In 2019 and beyond, I hope to help raise awareness of Acoustic Neuroma, this rare and cruel tumour, by continuing to share my experiences and setting myself more challenges that will push me to overcome some of the physical difficulties I have been left with since my surgery; you see, what appear to be simple tasks are not always so easy for me now, despite how I may look. I have long mountainous walks planned, even though I still struggle with fatigue, and I need to overcome the nausea I feel when I'm cycling on uneven trails. I will get there eventually.
Whilst I hope to to make a big impact, this intruder has knocked my confidence, at times leaving me outside my comfort zone, scared by my own thoughts, the "what ifs" not to mention the guilt and upset I feel when I hear of those who've been less fortunate in their recoveries. Also, the fear of facing situations for the first time since surgery and even the anxiety that a planned social event will bring, due to the issues I now face trying to hear in noisy environments.
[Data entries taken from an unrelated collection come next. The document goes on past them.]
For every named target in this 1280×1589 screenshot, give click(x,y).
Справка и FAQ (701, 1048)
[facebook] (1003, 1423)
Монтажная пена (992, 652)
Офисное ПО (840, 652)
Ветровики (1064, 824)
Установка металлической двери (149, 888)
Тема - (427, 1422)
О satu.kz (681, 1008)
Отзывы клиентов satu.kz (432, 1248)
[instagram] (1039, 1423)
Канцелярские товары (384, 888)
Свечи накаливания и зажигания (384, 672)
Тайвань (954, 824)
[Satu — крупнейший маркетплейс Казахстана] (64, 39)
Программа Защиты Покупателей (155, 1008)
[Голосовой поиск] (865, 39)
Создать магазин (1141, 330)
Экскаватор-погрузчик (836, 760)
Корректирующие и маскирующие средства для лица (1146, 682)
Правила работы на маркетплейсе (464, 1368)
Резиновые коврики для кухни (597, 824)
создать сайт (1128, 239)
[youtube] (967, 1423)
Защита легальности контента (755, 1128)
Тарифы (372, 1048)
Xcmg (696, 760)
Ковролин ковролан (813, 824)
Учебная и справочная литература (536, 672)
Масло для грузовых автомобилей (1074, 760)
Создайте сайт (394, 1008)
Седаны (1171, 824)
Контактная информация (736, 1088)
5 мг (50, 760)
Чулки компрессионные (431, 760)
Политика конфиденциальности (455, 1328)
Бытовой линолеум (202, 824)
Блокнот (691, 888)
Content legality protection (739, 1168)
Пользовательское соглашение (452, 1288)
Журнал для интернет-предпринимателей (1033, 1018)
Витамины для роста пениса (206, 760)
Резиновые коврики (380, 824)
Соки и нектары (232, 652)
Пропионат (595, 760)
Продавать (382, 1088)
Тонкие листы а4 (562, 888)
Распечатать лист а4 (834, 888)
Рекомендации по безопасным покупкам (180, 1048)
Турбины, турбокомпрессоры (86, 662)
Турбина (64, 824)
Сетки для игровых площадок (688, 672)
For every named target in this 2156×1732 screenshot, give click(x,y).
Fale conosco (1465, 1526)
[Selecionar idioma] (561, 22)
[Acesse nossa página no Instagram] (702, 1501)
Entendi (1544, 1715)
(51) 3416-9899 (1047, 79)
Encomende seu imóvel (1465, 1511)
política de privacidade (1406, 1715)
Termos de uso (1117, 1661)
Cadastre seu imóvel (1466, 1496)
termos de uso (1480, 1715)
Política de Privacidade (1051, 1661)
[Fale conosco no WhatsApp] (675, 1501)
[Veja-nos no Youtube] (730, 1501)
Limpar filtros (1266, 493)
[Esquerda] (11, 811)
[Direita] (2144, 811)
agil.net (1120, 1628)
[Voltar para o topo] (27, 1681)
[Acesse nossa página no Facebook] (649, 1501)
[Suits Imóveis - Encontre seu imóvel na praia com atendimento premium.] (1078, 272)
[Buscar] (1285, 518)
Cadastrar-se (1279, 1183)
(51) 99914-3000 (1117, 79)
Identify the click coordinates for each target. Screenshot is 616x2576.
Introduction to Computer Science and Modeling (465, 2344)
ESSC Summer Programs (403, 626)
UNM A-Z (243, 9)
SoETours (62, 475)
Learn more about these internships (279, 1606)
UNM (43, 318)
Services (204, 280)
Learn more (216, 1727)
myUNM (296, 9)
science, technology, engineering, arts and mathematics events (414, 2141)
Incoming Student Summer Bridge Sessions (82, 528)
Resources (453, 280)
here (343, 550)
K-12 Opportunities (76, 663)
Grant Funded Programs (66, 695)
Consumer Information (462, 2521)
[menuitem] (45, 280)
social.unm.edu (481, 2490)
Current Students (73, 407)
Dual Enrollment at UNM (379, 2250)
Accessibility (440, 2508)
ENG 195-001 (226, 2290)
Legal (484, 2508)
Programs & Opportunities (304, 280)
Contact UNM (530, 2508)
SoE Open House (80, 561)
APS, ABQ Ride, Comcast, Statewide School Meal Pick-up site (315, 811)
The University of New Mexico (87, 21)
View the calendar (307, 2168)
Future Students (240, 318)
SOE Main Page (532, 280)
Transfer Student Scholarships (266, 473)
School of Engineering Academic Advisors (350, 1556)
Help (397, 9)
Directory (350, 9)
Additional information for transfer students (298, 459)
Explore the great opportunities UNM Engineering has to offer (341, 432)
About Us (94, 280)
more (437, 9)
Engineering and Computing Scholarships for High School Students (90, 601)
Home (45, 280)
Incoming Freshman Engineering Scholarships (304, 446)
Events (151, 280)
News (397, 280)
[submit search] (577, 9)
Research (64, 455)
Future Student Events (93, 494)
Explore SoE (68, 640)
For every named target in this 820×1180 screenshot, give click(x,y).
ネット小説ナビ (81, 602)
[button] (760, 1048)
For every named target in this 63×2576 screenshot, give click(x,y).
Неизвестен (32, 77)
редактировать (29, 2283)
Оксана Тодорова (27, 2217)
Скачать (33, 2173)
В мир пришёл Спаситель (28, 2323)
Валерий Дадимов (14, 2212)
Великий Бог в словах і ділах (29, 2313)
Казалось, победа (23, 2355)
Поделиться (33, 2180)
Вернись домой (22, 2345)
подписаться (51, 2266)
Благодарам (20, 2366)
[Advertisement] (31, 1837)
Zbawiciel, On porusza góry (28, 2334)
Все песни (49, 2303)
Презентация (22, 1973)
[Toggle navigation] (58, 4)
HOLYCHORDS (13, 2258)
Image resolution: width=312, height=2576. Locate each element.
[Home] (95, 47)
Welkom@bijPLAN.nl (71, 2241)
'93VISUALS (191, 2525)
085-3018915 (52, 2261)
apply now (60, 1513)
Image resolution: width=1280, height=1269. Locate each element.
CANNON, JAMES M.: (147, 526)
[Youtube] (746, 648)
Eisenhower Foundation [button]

I also fear having to go through this again if another tumour ever grew, and the prospect of age related hearing loss in my good ear now terrifies me.
I aim to fight to have faith over fear, and champion that cause, to show that we can achieve anything we set our minds to!!
I didn't recover only to go about my life; I hope that I can use my journey to help others walk through their own, just as others helped me walk through mine.
I hope that sharing my experiences with people, will show them just what they can achieve when they have courage and faith in their own capabilities, and I aim to to be an example that with a little help from your friends and those close to you, you really can achieve what is seemingly impossible. I will never ever give up.